空港整備は三段階に分けて進められており、第1期として、年間旅客処理能力1500万人を想定した施設群と、全長4kmの滑走路が年内に完成予定である。2030年には第2滑走路を新設し、処理能力を3000万人に拡張。さらに2050年には、最終的に年間4500万人規模の利用を見込む。

 

テチョ国際空港の開港により、貿易、投資、観光といった主要経済分野において波及効果が期待されている。カンボジア王立アカデミーの経済研究者ホン・ヴァナック氏は「本空港が国際的な航空ハブとなることで、航空便数の増加を通じて大手航空会社の関心を引き付け、周辺地域の商業活動も活発化する」との見解を示している。

 

既に空港へ通じる「サムデック・テチョ・フン・セン大通り(通称60m道路)」沿いでは、高層ビルや商業施設の建設が進み、空港近隣には経済特区の整備も計画されている。
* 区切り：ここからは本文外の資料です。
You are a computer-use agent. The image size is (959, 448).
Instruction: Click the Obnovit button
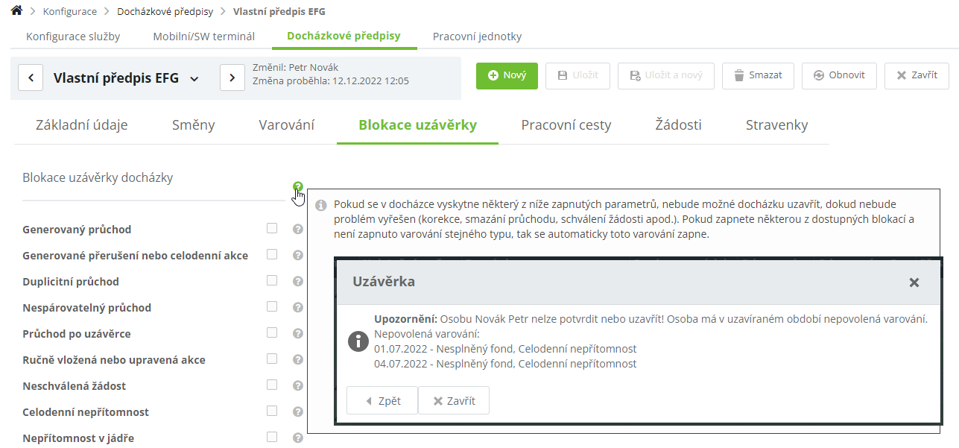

これにより、中長期的には広域的な商業圏の形成が期待される。

 

観光業界もこの新空港を「近代化の象徴」として歓迎しており、旅行業協会会長のチャイ・シブリン氏は「国際的な関心が高まり、観光業の競争力強化にも資する」と述べた。また、従来の空港では受け入れが困難であった大型貨物機の運航も可能となり、物流分野における国際競争力の向上も見込まれている。

 

一方、9月8日深夜をもってプノンペン国際空港は閉鎖された。旧空港の跡地(約400ha)は国有資産として維持され、将来的にはインフラ整備など長期的な経済開発への活用が計画されている。

 

テチョ国際空港は、単なる航空交通の拠点にとどまらず、カンボジア全体の経済成長を牽引する中核インフラとしての役割を担っていくことが期待されている。